EXERCISE: Search each line below for "magnifier", then return the lines where it appears.

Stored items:

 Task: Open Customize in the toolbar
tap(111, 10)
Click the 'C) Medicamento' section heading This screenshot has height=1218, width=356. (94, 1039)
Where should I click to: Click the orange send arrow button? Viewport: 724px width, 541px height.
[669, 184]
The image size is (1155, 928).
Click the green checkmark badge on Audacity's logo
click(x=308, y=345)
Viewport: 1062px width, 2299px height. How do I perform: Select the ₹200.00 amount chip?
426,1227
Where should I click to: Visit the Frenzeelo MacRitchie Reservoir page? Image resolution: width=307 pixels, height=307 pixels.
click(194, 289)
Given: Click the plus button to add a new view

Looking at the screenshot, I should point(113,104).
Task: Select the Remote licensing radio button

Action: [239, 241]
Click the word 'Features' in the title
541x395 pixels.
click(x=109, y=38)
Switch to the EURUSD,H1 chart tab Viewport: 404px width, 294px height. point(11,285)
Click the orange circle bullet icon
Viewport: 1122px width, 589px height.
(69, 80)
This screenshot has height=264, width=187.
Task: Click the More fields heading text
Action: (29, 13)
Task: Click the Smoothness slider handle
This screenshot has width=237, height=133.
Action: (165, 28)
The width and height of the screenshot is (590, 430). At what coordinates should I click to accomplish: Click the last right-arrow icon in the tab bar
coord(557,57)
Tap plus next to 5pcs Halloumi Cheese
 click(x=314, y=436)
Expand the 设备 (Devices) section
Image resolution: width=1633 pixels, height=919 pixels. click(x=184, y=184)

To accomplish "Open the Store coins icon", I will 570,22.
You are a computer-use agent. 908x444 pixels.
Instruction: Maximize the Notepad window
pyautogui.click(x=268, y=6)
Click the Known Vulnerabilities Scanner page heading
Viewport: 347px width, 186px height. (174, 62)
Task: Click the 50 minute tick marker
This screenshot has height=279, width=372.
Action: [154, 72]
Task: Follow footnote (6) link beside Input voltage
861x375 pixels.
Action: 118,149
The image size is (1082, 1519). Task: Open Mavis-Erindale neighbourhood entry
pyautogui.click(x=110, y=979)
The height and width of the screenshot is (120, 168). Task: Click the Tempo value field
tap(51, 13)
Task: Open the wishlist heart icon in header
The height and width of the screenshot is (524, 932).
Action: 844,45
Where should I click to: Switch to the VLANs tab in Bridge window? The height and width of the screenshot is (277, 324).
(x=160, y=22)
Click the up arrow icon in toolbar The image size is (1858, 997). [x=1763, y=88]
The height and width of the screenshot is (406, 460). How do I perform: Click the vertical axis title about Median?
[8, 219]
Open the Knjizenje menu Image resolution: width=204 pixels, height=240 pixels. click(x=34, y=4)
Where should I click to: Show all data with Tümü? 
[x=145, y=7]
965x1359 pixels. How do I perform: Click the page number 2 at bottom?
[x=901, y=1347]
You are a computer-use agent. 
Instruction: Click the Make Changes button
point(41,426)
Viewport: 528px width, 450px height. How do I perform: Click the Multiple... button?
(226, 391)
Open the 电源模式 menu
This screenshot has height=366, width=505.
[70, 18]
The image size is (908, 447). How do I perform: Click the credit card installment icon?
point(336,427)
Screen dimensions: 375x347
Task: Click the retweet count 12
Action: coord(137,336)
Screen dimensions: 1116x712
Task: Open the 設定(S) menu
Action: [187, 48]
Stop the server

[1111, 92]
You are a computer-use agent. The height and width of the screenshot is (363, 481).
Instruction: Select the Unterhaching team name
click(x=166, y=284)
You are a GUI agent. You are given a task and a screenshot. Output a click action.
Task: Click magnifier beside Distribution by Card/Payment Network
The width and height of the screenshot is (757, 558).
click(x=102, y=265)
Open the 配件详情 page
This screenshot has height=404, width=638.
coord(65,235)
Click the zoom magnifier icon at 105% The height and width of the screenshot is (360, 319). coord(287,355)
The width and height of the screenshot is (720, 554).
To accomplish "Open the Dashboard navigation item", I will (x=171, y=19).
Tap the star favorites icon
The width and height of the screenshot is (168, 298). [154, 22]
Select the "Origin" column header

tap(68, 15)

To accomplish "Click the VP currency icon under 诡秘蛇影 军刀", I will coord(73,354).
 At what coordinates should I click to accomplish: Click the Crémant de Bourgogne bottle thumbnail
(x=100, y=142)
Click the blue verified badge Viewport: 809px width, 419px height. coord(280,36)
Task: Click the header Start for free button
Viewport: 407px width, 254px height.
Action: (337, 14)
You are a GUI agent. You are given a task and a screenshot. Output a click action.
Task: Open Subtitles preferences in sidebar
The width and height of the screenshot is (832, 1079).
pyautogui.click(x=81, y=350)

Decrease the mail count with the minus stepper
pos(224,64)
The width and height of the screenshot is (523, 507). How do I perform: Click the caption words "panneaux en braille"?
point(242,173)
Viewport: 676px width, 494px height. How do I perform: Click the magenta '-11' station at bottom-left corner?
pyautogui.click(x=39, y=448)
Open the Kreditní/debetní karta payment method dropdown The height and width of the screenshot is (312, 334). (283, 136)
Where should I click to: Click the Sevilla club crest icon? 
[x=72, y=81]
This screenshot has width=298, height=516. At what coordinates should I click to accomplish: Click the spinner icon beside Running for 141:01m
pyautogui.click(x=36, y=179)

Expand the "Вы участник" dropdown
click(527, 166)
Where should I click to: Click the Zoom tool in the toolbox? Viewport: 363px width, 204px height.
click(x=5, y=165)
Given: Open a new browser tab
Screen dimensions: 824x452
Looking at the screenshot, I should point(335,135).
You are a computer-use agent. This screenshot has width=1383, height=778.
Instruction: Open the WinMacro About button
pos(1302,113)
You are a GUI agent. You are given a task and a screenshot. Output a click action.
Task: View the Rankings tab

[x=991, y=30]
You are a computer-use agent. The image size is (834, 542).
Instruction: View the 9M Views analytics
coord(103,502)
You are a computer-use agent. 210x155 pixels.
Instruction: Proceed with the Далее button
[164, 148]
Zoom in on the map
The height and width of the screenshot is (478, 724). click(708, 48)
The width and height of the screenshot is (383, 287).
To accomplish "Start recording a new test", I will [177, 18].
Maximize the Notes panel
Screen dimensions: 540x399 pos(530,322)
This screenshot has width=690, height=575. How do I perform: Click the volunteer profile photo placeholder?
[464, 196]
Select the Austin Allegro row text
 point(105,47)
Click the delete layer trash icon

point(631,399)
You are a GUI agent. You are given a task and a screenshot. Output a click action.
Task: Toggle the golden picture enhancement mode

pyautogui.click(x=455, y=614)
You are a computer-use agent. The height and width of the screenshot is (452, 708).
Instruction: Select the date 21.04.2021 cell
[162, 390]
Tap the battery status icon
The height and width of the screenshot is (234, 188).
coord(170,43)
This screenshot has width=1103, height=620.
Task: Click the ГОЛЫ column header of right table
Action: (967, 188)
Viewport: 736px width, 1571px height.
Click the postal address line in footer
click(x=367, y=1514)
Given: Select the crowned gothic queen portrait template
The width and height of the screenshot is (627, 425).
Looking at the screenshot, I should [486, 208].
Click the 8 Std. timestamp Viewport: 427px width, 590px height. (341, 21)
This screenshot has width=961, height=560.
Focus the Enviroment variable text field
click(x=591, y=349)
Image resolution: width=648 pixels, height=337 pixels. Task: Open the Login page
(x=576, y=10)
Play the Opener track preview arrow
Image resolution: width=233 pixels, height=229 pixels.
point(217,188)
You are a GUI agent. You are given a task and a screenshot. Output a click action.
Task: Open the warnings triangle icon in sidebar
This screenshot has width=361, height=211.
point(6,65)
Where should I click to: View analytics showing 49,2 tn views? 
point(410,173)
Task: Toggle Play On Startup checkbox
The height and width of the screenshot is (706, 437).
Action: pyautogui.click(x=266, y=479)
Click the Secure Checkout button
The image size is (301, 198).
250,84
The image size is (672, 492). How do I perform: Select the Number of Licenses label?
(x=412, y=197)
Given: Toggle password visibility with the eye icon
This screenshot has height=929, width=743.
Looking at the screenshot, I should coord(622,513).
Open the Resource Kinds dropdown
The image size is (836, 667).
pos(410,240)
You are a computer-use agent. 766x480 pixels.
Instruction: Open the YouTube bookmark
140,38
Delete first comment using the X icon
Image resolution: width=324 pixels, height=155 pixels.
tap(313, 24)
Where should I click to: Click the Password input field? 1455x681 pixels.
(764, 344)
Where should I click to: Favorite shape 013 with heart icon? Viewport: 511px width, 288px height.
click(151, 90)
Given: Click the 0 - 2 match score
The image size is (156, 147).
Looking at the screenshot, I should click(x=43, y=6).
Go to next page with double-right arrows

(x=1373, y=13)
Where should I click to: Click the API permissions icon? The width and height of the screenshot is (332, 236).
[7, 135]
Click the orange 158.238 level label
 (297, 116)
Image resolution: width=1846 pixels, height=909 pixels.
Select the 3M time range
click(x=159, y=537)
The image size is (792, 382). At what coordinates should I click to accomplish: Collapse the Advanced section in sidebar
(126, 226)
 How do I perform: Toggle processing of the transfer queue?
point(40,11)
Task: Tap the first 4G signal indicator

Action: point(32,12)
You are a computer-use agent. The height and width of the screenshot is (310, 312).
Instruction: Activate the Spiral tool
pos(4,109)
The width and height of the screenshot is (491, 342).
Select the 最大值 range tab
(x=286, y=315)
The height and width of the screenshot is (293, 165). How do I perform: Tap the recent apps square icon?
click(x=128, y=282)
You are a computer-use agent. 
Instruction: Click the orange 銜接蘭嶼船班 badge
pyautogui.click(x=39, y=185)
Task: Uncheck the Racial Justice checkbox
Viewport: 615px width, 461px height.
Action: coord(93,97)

RESULT OF THIS TASK:
Task: Click magnifier beside Distribution by Card/Payment Network
Click the zoom magnifier icon at 105% The height and width of the screenshot is (360, 319). coord(287,355)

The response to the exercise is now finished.